* [What to do]:
When you reach the line containing "Decrease font size with minus stepper" in the entries below, begin reproducing lines exactly, and stop once the line containing "The height and" is done.

* [Input for this task]:
========

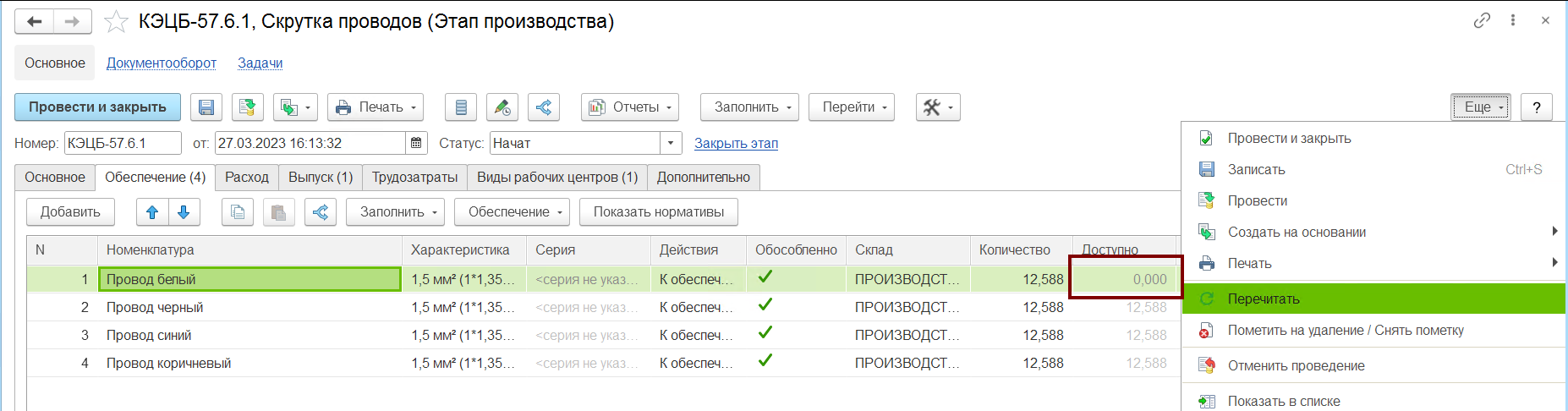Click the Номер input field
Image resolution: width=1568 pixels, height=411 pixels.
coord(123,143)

========

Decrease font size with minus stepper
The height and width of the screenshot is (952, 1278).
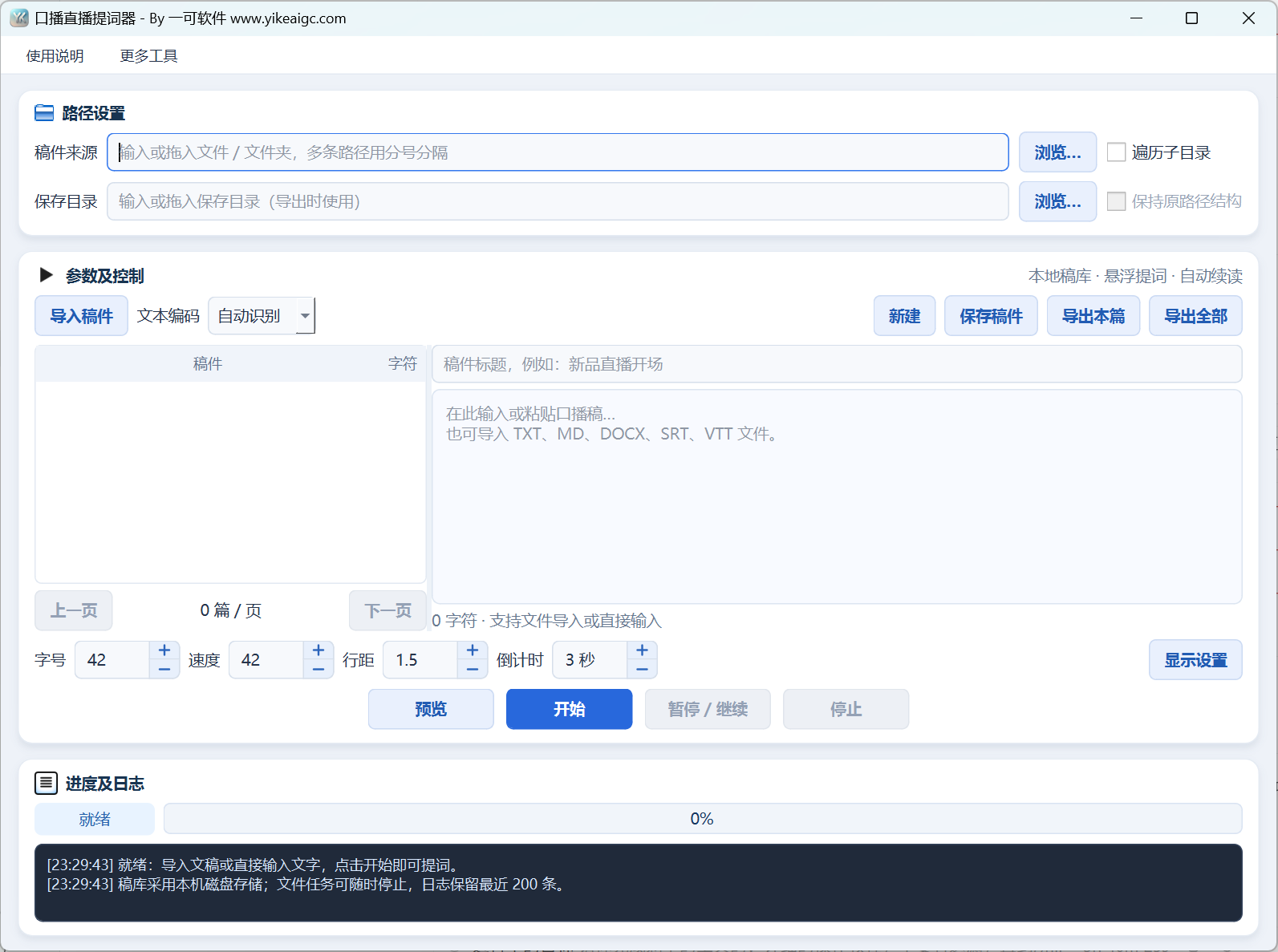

========

* [Your solution]:
Decrease font size with minus stepper
The height and width of the screenshot is (952, 1278).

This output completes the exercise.